Research Division

Allan Abbass, MD, Chair
Patricia Coughlin, Ph.D.
Susan Hajkowski, Ph.D.
Peter Liliengren, Ph.D.
Tony Rousmaniere, Ph.D.
Roger Sandvik Hansen, Ph.D.
Ole Andre Solbakken, Ph.D.
Joel Town, Ph.D.


Meta-analysis of research studies

Research summary:

1. What conditions can ISTDP treat?

ISTDP has very broad inclusive criteria including almost all DSM5 diagnostic categories. This includes some data for mood disorders, anxiety disorders, somatic symptom disorders, dissociative disorders, personality disorders and some preliminary data for some psychotic disorder patients, bipolar disorders and dementia. The largest amount of study is in the area of patients with personality disorders. The approach is applicable across the full range of patients with character disorders. Eighty-six percent of a large series of private psychiatric referred patients were candidates for a trial therapy of ISTDP (Abbass, 2002).

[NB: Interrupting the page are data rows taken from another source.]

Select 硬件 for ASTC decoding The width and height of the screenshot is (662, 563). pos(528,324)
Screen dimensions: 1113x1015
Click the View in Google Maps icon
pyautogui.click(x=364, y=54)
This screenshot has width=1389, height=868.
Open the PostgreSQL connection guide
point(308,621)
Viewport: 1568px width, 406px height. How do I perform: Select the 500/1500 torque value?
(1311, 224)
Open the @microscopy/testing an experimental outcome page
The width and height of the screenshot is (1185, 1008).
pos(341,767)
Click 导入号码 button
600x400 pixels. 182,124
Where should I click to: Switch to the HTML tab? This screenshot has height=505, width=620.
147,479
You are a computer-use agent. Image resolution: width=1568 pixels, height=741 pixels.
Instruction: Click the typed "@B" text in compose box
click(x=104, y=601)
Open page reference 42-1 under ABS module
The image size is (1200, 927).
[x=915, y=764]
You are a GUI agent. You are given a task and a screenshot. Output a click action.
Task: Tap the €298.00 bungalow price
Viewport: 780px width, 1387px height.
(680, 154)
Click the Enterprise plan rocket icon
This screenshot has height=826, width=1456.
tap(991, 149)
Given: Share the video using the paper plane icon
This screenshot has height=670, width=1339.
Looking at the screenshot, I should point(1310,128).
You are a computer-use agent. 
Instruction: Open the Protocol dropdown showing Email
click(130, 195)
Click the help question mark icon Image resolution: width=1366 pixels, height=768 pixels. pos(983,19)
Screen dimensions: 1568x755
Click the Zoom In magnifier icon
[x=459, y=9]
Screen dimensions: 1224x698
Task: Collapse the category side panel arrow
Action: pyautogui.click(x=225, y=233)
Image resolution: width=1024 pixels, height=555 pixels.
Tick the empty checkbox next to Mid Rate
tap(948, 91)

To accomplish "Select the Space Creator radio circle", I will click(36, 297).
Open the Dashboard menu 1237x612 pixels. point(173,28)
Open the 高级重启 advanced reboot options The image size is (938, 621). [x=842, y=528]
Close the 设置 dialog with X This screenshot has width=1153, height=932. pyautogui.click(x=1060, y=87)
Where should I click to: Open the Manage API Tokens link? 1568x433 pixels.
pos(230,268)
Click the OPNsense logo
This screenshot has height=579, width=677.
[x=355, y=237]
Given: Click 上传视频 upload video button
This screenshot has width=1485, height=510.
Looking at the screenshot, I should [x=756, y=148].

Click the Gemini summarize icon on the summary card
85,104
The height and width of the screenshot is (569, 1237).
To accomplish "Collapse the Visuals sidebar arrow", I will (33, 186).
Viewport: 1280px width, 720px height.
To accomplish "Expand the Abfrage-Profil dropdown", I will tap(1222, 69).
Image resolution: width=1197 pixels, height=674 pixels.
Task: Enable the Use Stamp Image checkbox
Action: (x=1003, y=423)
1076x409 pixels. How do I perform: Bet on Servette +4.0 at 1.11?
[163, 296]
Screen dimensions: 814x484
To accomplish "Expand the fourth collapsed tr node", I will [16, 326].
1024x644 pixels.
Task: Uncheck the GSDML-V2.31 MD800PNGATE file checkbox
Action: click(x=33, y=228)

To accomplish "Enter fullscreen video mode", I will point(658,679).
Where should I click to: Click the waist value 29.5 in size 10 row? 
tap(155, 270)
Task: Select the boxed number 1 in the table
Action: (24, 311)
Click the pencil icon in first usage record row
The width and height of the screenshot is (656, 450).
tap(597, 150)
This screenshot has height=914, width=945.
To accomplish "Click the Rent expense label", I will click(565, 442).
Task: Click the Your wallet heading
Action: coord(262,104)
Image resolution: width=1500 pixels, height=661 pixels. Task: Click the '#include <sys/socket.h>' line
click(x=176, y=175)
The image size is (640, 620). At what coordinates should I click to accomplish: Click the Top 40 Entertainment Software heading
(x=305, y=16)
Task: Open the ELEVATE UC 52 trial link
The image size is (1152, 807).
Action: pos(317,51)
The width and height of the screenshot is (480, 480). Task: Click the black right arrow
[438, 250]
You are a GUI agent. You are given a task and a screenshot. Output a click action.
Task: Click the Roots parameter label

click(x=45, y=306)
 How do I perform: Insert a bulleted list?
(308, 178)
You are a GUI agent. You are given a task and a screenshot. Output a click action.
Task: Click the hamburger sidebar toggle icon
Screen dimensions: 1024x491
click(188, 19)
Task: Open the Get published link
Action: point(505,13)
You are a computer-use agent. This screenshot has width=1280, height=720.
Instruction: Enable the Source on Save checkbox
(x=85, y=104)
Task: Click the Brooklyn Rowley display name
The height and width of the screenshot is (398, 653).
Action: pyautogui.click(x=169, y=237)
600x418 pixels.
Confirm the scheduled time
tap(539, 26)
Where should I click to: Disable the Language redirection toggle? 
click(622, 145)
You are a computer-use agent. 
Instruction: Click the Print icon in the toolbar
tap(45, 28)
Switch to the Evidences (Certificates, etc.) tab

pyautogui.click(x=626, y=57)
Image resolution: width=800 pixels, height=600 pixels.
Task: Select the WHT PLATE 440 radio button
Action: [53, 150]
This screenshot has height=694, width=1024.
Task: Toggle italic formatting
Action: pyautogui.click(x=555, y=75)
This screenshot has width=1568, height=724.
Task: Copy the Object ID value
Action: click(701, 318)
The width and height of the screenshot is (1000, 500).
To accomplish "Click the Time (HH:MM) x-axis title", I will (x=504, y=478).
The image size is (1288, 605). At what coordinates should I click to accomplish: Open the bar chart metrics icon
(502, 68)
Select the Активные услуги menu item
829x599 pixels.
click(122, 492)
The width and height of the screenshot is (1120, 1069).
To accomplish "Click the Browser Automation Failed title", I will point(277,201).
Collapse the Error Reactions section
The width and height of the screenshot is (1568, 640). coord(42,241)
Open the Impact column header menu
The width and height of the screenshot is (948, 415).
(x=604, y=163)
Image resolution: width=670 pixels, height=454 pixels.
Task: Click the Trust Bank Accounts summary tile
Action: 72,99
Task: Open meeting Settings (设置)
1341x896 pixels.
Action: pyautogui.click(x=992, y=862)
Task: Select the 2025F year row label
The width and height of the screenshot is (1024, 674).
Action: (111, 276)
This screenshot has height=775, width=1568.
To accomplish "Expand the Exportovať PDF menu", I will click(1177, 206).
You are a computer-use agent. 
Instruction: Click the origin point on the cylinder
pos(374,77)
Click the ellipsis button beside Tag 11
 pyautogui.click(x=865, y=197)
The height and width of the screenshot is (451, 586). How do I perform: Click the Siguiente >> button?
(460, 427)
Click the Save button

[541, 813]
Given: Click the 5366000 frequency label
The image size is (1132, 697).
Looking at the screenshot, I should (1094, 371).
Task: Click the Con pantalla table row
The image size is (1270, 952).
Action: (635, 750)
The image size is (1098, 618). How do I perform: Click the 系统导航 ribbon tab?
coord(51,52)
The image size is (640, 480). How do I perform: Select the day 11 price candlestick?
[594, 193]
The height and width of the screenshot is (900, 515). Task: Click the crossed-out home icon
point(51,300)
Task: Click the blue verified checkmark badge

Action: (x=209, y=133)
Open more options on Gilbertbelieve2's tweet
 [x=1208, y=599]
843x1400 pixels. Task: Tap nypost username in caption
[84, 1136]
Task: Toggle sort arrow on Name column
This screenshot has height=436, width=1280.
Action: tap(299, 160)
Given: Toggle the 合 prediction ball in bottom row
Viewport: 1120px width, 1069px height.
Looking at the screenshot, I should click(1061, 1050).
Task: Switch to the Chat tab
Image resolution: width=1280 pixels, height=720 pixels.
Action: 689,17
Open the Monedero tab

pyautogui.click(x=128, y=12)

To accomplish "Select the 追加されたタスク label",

2. How effective is ISTDP?

Based on recent metanalysis (Abbass et al, 2012) ISTDP appears to be highly effective with these broad range of patient categories just described above. Meta-analysis of studies showed robust effect sizes which were sustained or even tended to increase in long term follow up. There are twenty-five published outcome studies and the majority of these were included in this metanalysis.

3. Is ISTDP cost effective?

There is a growing body of data that finds ISTDP to be very cost effective. These studies include studies of mixed samples (Abbass, 2002b, Abbass, 2003), personality disorders (Cornelissen, 2002, Abbass and others, 2008), mood disorders, (Abbass, 2006), and Somatic disorders (Abbass and others, in press). The treatment appears to be effective in reducing the need for electroconvulsive therapy on an inpatient psychiatry ward (Abbass, Bernier & Town, in press). Moreover the method is effective and cost effective in reducing emergency department visits for medically unexplained symptoms (Abbass and others, 2009, Town and others, in preparation Psychiatric Annals).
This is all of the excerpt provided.